[Word and element pointing entries]
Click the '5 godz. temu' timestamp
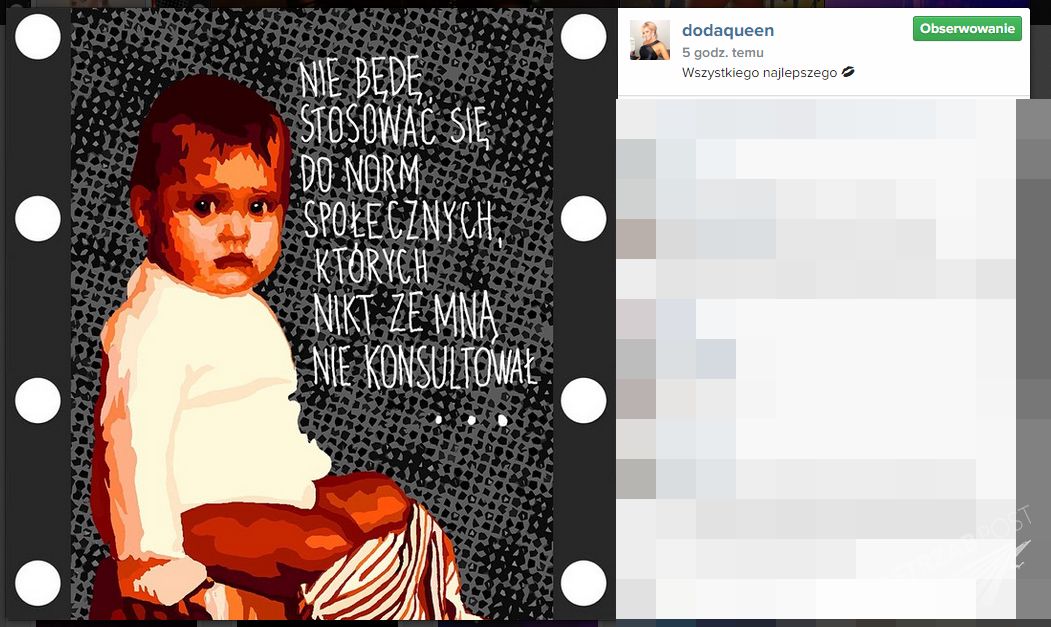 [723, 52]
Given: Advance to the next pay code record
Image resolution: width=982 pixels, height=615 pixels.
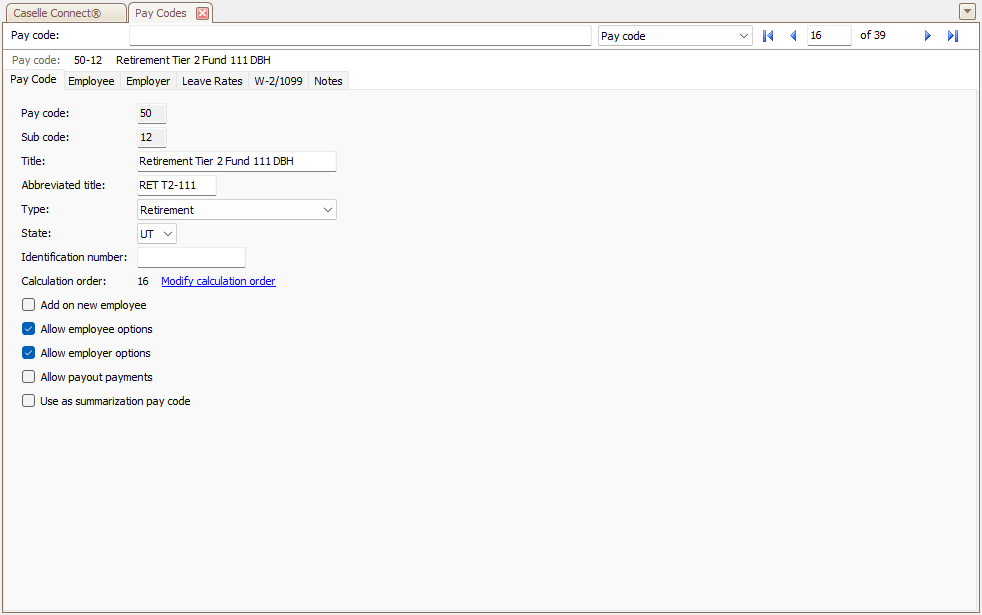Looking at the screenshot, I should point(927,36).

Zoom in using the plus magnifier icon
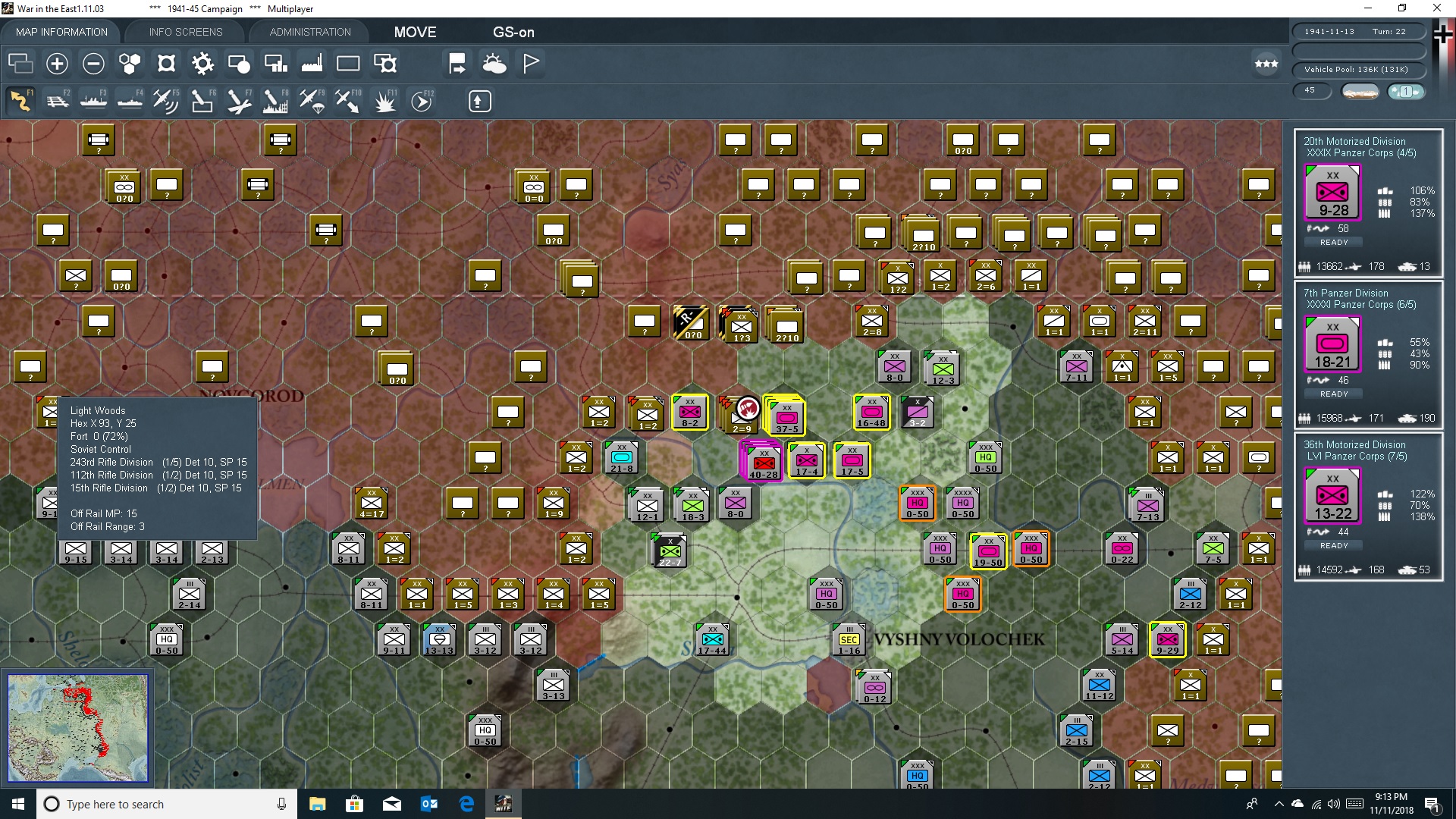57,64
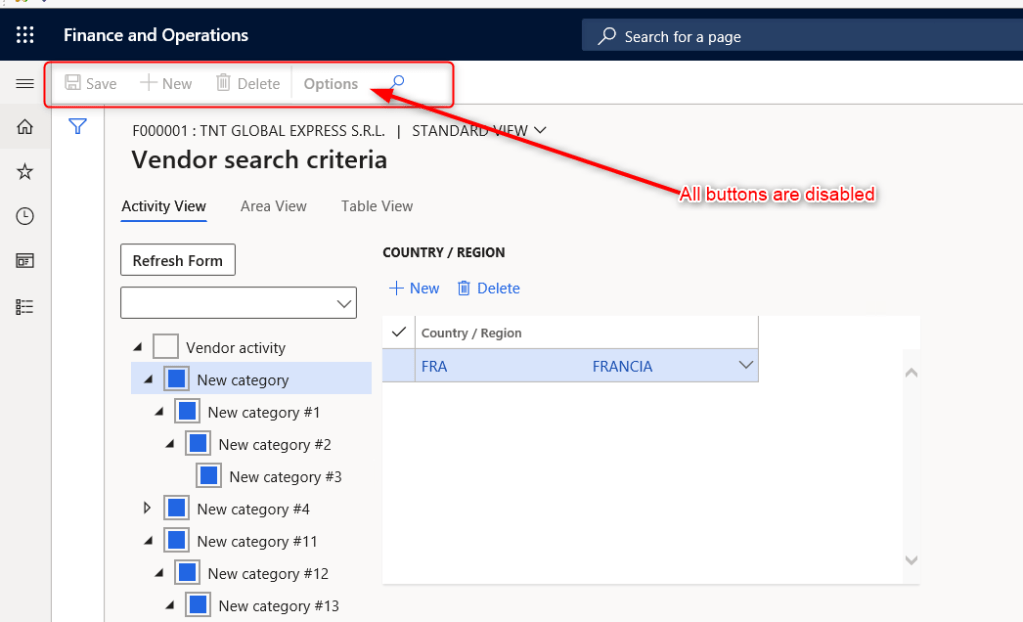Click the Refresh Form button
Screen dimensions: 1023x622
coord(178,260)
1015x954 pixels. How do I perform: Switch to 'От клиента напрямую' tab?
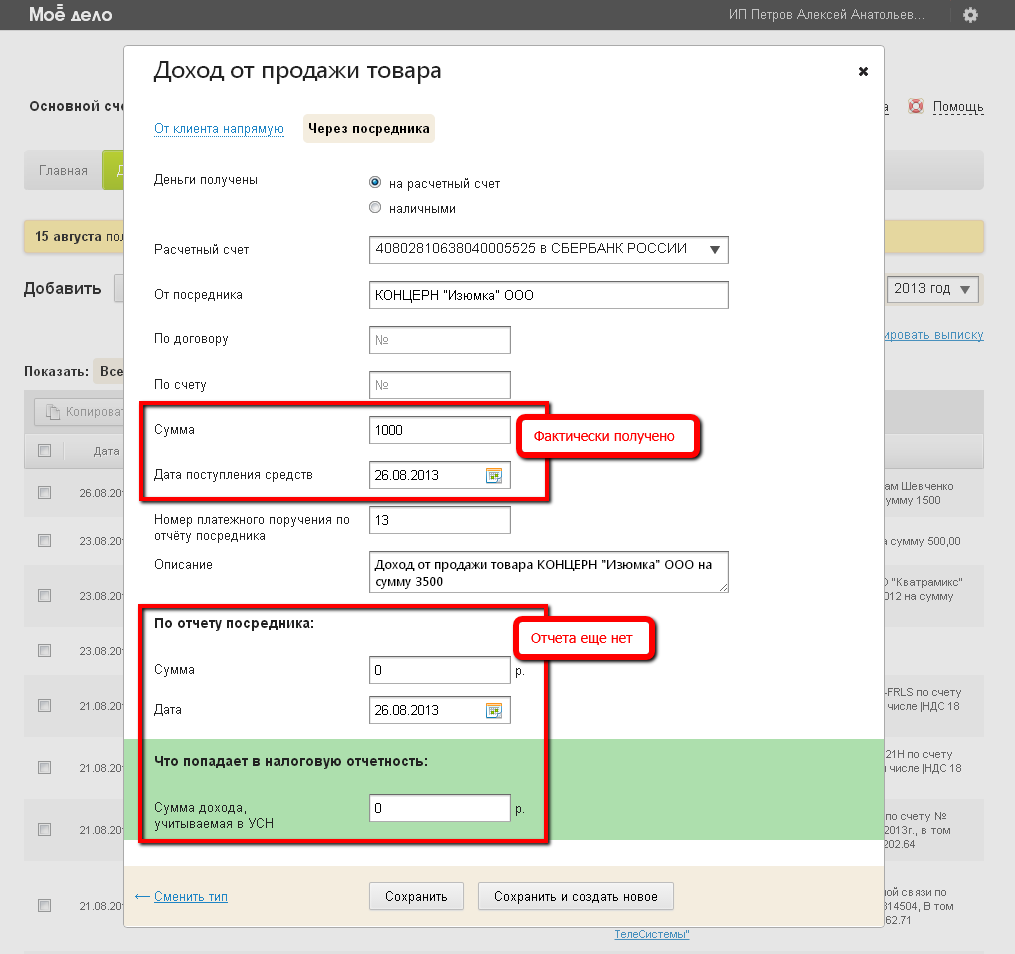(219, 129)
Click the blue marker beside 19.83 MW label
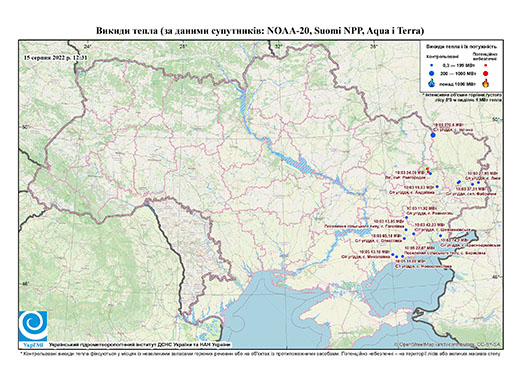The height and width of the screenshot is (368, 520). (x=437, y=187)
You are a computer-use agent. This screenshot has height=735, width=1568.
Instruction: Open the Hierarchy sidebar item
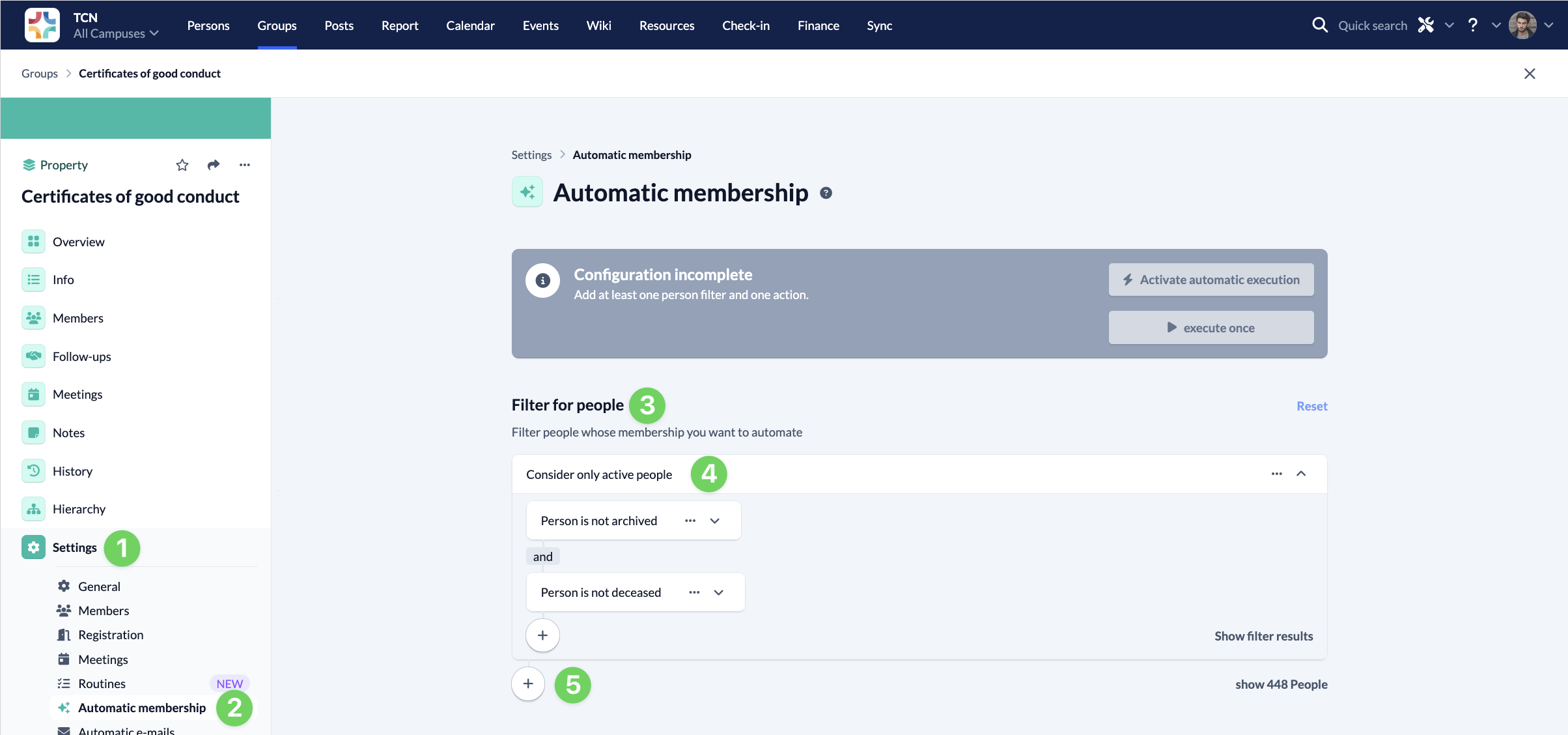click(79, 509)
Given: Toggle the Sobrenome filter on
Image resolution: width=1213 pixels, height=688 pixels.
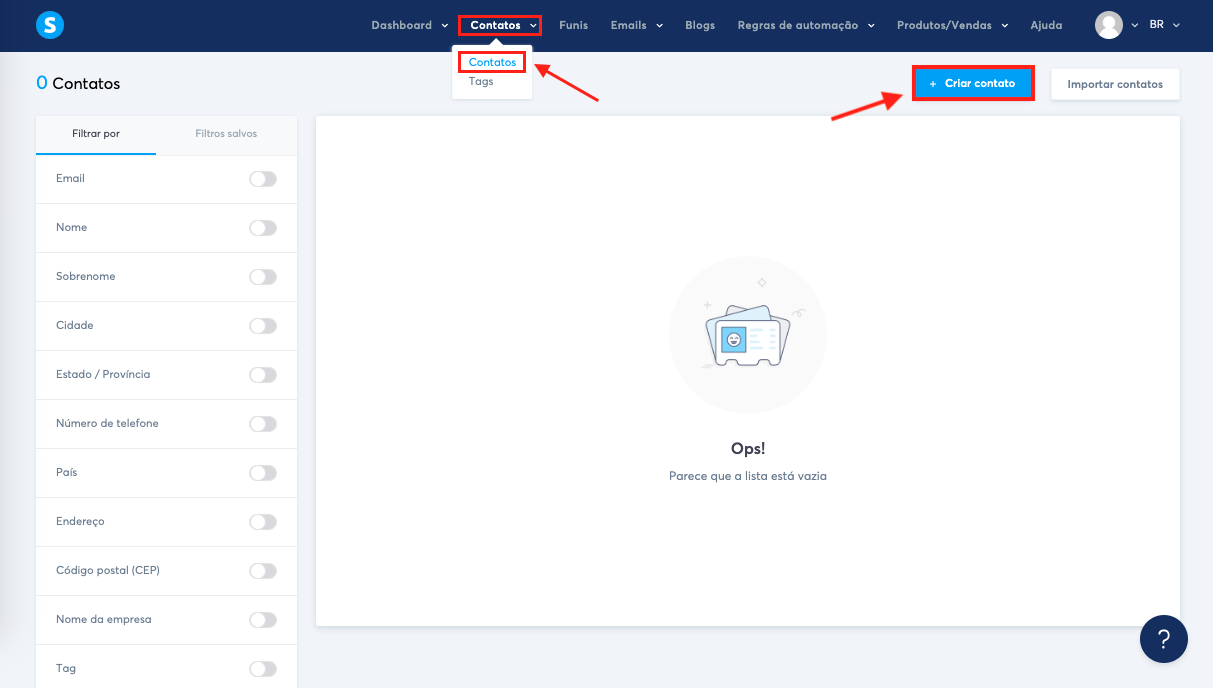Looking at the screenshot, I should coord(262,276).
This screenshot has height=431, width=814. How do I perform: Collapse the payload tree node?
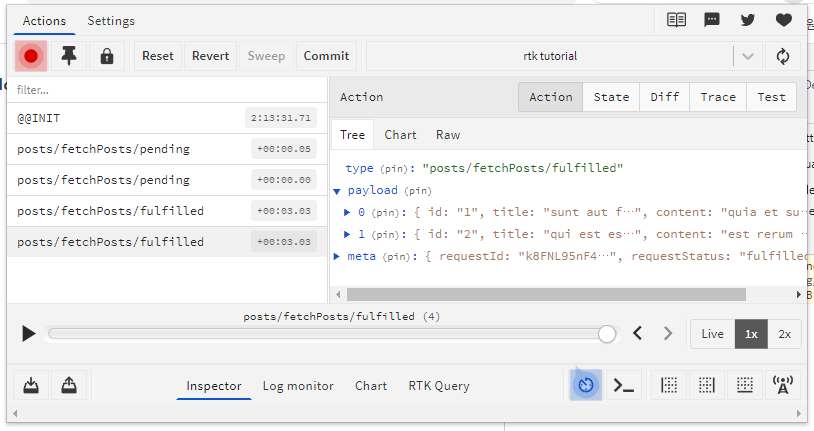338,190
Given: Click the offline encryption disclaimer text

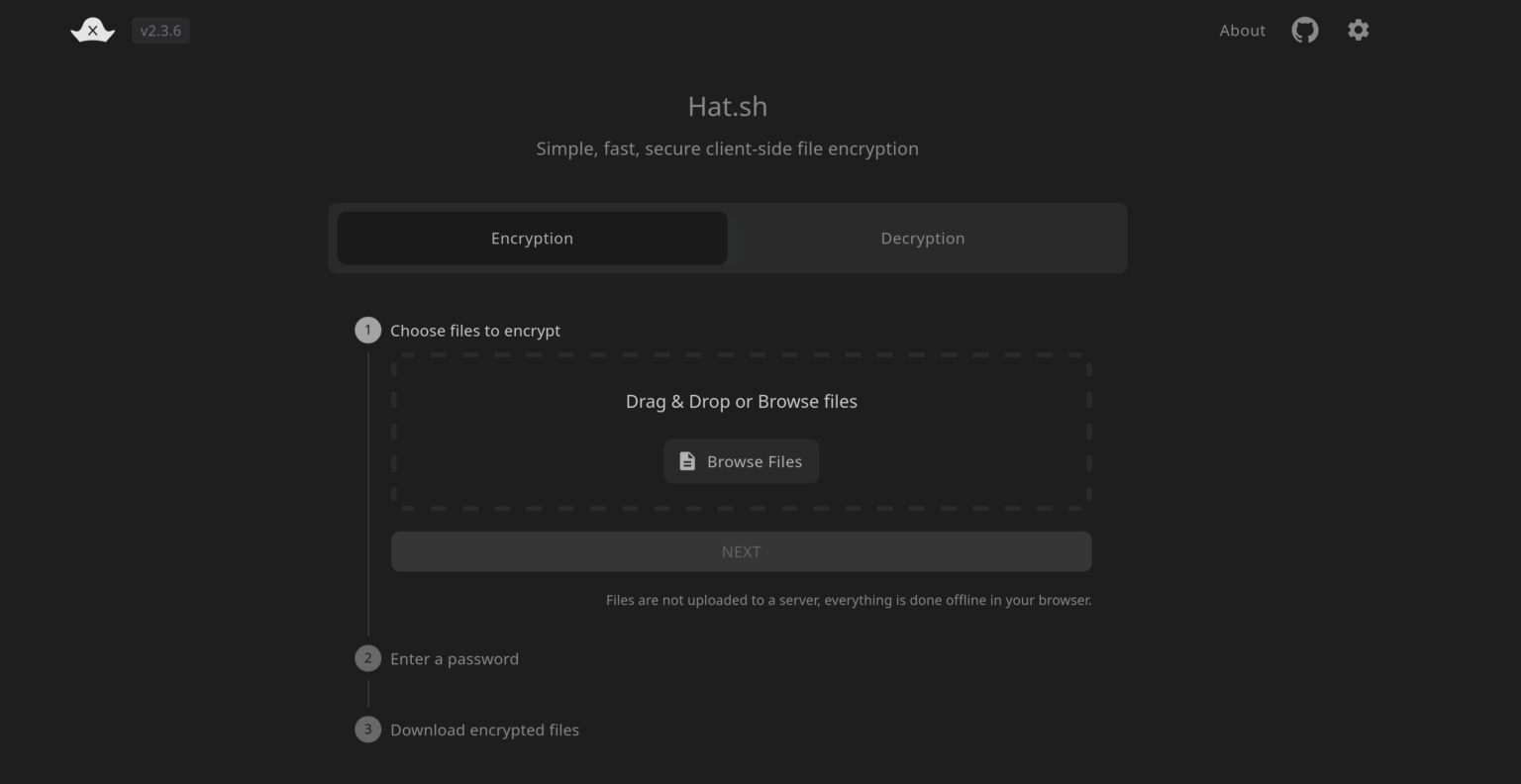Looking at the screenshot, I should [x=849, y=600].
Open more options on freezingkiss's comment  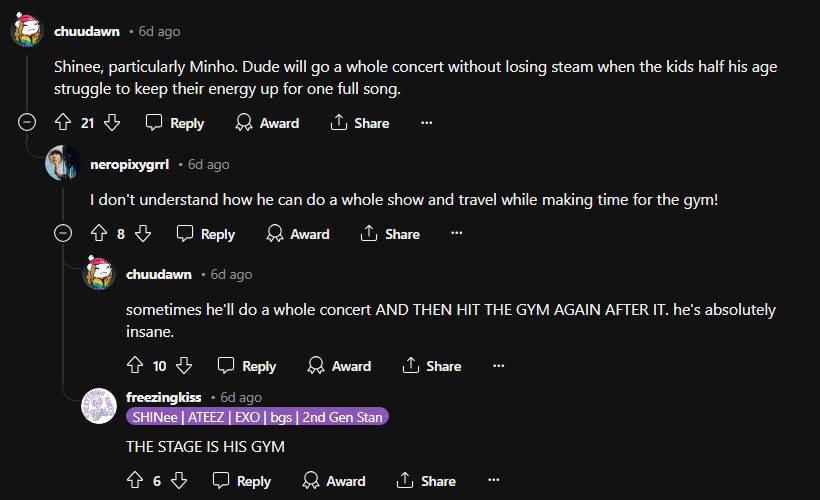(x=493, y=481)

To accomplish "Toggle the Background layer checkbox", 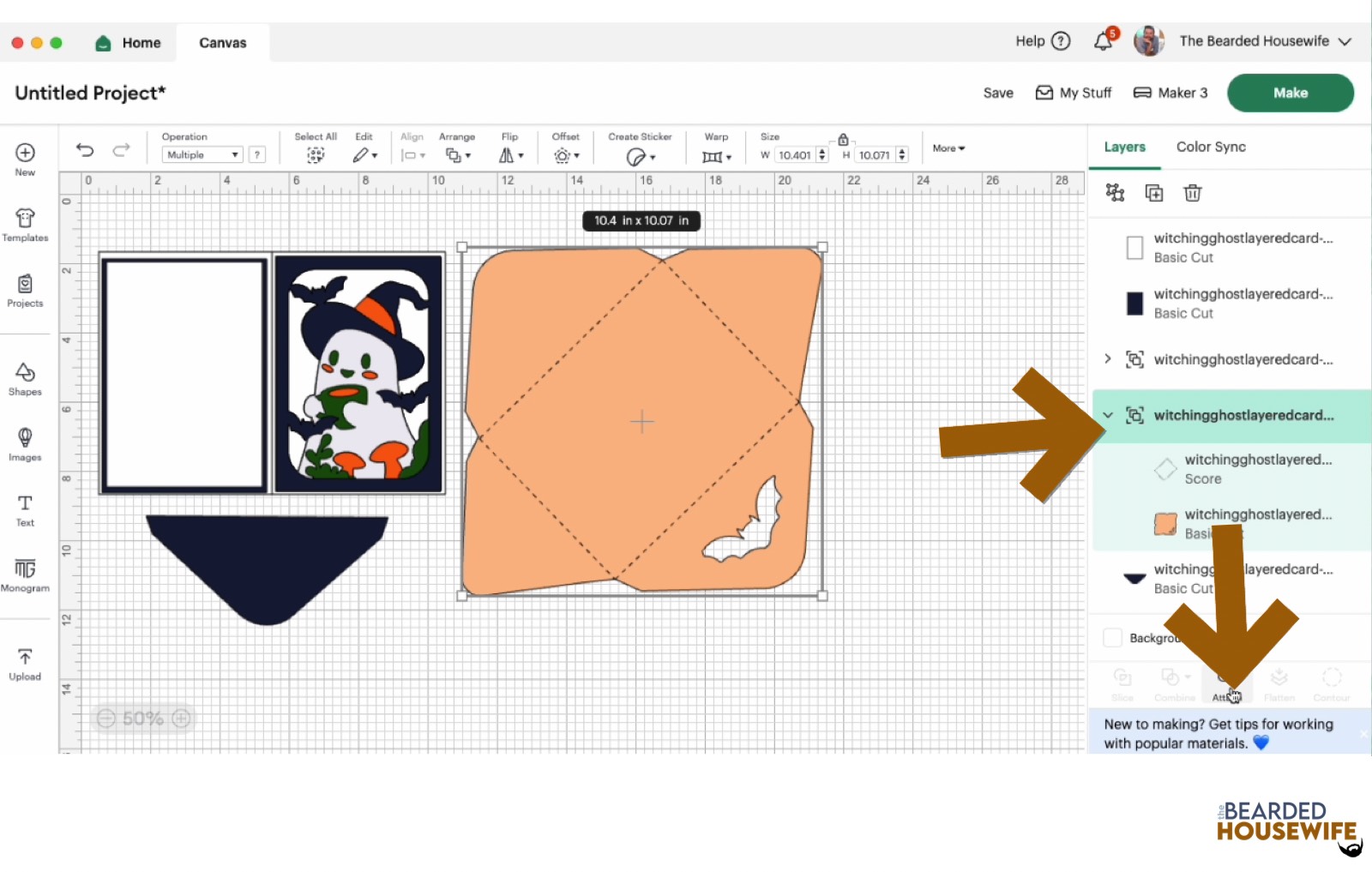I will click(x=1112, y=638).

→ What you are asked to do: Gather every line from the records above that contains the string "Given", matching upper and lower case exactly.

→ Reply:
Given: Advance to the next pay code record
Given: Toggle the Sobrenome filter on
Given: Click the offline encryption disclaimer text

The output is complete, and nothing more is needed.